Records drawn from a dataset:
--- --- ---
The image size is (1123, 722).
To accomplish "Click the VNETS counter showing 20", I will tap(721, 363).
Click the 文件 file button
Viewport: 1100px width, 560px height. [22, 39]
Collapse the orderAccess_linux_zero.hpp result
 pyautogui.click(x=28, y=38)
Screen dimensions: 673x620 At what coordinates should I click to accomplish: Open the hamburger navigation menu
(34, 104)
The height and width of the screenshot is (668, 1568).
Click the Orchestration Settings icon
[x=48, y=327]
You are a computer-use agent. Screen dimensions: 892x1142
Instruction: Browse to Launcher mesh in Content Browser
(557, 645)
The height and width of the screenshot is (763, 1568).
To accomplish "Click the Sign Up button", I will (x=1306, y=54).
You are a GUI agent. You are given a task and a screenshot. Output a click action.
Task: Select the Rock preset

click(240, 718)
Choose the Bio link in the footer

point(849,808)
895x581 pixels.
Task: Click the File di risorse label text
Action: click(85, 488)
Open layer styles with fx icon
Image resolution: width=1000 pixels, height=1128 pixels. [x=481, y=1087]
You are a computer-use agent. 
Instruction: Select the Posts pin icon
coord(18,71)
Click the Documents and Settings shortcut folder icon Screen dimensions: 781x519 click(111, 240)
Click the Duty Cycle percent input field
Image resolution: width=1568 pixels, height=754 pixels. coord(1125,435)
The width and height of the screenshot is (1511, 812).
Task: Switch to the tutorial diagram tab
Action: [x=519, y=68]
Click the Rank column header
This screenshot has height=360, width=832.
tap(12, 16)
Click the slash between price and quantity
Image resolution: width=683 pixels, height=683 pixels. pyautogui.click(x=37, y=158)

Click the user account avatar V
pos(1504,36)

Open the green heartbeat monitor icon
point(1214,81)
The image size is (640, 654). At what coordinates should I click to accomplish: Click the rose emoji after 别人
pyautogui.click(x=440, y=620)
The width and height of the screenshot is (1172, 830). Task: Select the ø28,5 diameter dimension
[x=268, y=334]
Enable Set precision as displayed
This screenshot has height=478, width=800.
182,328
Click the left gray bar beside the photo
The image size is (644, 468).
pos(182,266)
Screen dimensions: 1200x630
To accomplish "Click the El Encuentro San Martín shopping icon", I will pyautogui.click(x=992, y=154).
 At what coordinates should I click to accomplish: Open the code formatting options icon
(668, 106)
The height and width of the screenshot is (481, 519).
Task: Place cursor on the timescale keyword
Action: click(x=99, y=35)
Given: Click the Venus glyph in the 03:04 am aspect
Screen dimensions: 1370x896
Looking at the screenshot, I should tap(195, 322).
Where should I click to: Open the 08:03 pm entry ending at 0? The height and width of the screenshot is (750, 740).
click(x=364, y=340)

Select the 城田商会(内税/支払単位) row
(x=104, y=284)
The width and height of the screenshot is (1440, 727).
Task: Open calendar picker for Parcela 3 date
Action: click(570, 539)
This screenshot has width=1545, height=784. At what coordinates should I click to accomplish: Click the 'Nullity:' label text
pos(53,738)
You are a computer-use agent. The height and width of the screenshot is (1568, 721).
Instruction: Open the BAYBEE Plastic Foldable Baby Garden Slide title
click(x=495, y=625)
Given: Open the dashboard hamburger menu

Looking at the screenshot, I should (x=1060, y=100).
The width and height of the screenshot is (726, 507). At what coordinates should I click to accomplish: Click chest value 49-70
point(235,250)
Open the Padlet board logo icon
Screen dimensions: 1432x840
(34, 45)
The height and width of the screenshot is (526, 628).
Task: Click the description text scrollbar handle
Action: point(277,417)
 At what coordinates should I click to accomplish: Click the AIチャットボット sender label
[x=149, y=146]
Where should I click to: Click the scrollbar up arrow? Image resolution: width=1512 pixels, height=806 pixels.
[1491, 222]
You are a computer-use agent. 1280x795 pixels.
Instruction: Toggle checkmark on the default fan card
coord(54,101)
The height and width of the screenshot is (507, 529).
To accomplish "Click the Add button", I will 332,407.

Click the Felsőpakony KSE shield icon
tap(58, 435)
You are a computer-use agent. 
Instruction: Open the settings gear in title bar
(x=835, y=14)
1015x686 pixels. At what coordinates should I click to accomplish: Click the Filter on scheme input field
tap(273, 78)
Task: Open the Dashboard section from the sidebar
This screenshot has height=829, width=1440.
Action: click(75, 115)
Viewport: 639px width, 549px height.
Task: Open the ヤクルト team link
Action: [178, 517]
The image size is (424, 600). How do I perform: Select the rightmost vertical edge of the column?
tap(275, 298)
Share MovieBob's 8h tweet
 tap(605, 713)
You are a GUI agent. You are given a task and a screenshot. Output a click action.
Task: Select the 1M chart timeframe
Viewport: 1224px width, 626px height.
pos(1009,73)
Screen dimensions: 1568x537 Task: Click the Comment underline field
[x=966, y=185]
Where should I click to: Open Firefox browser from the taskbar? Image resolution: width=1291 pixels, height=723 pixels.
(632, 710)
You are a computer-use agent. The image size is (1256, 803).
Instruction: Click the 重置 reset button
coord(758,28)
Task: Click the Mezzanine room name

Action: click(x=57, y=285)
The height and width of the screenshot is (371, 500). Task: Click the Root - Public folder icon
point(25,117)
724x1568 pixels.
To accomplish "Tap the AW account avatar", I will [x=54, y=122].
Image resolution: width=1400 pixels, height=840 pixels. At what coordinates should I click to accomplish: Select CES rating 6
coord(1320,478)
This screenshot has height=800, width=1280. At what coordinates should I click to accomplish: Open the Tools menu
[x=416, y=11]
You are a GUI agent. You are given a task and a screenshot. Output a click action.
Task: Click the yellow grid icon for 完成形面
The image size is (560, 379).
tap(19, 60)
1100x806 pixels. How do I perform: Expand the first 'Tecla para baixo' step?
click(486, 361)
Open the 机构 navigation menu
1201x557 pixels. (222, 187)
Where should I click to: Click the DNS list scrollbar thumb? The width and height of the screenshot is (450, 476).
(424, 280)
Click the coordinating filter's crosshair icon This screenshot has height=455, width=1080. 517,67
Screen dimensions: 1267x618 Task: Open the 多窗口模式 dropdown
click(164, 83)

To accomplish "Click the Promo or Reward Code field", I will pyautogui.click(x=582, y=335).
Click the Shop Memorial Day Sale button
--- --- ---
■ Your instructions: Restate the records exactly. Leave nothing out.

■ Written solution:
The image size is (1123, 722).
To accomplish "Click the VNETS counter showing 20", I will tap(721, 363).
Click the 文件 file button
Viewport: 1100px width, 560px height. [22, 39]
Collapse the orderAccess_linux_zero.hpp result
 pyautogui.click(x=28, y=38)
Screen dimensions: 673x620 At what coordinates should I click to accomplish: Open the hamburger navigation menu
(34, 104)
The height and width of the screenshot is (668, 1568).
Click the Orchestration Settings icon
[x=48, y=327]
You are a computer-use agent. Screen dimensions: 892x1142
Instruction: Browse to Launcher mesh in Content Browser
(557, 645)
The height and width of the screenshot is (763, 1568).
To accomplish "Click the Sign Up button", I will (x=1306, y=54).
You are a GUI agent. You are given a task and a screenshot. Output a click action.
Task: Select the Rock preset

click(240, 718)
Choose the Bio link in the footer

point(849,808)
895x581 pixels.
Task: Click the File di risorse label text
Action: click(85, 488)
Open layer styles with fx icon
Image resolution: width=1000 pixels, height=1128 pixels. [x=481, y=1087]
You are a computer-use agent. 
Instruction: Select the Posts pin icon
coord(18,71)
Click the Documents and Settings shortcut folder icon Screen dimensions: 781x519 click(111, 240)
Click the Duty Cycle percent input field
Image resolution: width=1568 pixels, height=754 pixels. coord(1125,435)
The width and height of the screenshot is (1511, 812).
Task: Switch to the tutorial diagram tab
Action: [x=519, y=68]
Click the Rank column header
This screenshot has height=360, width=832.
tap(12, 16)
Click the slash between price and quantity
Image resolution: width=683 pixels, height=683 pixels. pyautogui.click(x=37, y=158)

Click the user account avatar V
pos(1504,36)

Open the green heartbeat monitor icon
point(1214,81)
The image size is (640, 654). At what coordinates should I click to accomplish: Click the rose emoji after 别人
pyautogui.click(x=440, y=620)
The width and height of the screenshot is (1172, 830). Task: Select the ø28,5 diameter dimension
[x=268, y=334]
Enable Set precision as displayed
This screenshot has height=478, width=800.
182,328
Click the left gray bar beside the photo
The image size is (644, 468).
pos(182,266)
Screen dimensions: 1200x630
To accomplish "Click the El Encuentro San Martín shopping icon", I will pyautogui.click(x=992, y=154).
 At what coordinates should I click to accomplish: Open the code formatting options icon
(668, 106)
The height and width of the screenshot is (481, 519).
Task: Place cursor on the timescale keyword
Action: click(x=99, y=35)
Given: Click the Venus glyph in the 03:04 am aspect
Screen dimensions: 1370x896
Looking at the screenshot, I should tap(195, 322).
Where should I click to: Open the 08:03 pm entry ending at 0? The height and width of the screenshot is (750, 740).
click(x=364, y=340)

Select the 城田商会(内税/支払単位) row
(x=104, y=284)
The width and height of the screenshot is (1440, 727).
Task: Open calendar picker for Parcela 3 date
Action: click(570, 539)
This screenshot has width=1545, height=784. At what coordinates should I click to accomplish: Click the 'Nullity:' label text
pos(53,738)
You are a computer-use agent. The height and width of the screenshot is (1568, 721).
Instruction: Open the BAYBEE Plastic Foldable Baby Garden Slide title
click(x=495, y=625)
Given: Open the dashboard hamburger menu

Looking at the screenshot, I should (x=1060, y=100).
The width and height of the screenshot is (726, 507). At what coordinates should I click to accomplish: Click chest value 49-70
point(235,250)
Open the Padlet board logo icon
Screen dimensions: 1432x840
(34, 45)
The height and width of the screenshot is (526, 628).
Task: Click the description text scrollbar handle
Action: point(277,417)
 At what coordinates should I click to accomplish: Click the AIチャットボット sender label
[x=149, y=146]
Where should I click to: Click the scrollbar up arrow? Image resolution: width=1512 pixels, height=806 pixels.
[1491, 222]
You are a computer-use agent. 1280x795 pixels.
Instruction: Toggle checkmark on the default fan card
coord(54,101)
The height and width of the screenshot is (507, 529).
To accomplish "Click the Add button", I will 332,407.

Click the Felsőpakony KSE shield icon
tap(58, 435)
You are a computer-use agent. 
Instruction: Open the settings gear in title bar
(x=835, y=14)
1015x686 pixels. At what coordinates should I click to accomplish: Click the Filter on scheme input field
tap(273, 78)
Task: Open the Dashboard section from the sidebar
This screenshot has height=829, width=1440.
Action: click(75, 115)
Viewport: 639px width, 549px height.
Task: Open the ヤクルト team link
Action: [178, 517]
The image size is (424, 600). How do I perform: Select the rightmost vertical edge of the column?
tap(275, 298)
Share MovieBob's 8h tweet
 tap(605, 713)
You are a GUI agent. You are given a task and a screenshot. Output a click action.
Task: Select the 1M chart timeframe
Viewport: 1224px width, 626px height.
pos(1009,73)
Screen dimensions: 1568x537 Task: Click the Comment underline field
[x=966, y=185]
Where should I click to: Open Firefox browser from the taskbar? Image resolution: width=1291 pixels, height=723 pixels.
(632, 710)
You are a computer-use agent. The image size is (1256, 803).
Instruction: Click the 重置 reset button
coord(758,28)
Task: Click the Mezzanine room name

Action: click(x=57, y=285)
The height and width of the screenshot is (371, 500). Task: Click the Root - Public folder icon
point(25,117)
724x1568 pixels.
To accomplish "Tap the AW account avatar", I will [x=54, y=122].
Image resolution: width=1400 pixels, height=840 pixels. At what coordinates should I click to accomplish: Select CES rating 6
coord(1320,478)
This screenshot has height=800, width=1280. At what coordinates should I click to accomplish: Open the Tools menu
[x=416, y=11]
You are a GUI agent. You are given a task and a screenshot. Output a click action.
Task: Click the yellow grid icon for 完成形面
The image size is (560, 379).
tap(19, 60)
1100x806 pixels. How do I perform: Expand the first 'Tecla para baixo' step?
click(486, 361)
Open the 机构 navigation menu
1201x557 pixels. (222, 187)
Where should I click to: Click the DNS list scrollbar thumb? The width and height of the screenshot is (450, 476).
(424, 280)
Click the coordinating filter's crosshair icon This screenshot has height=455, width=1080. 517,67
Screen dimensions: 1267x618 Task: Open the 多窗口模式 dropdown
click(164, 83)

To accomplish "Click the Promo or Reward Code field", I will pyautogui.click(x=582, y=335).
Click the Shop Memorial Day Sale button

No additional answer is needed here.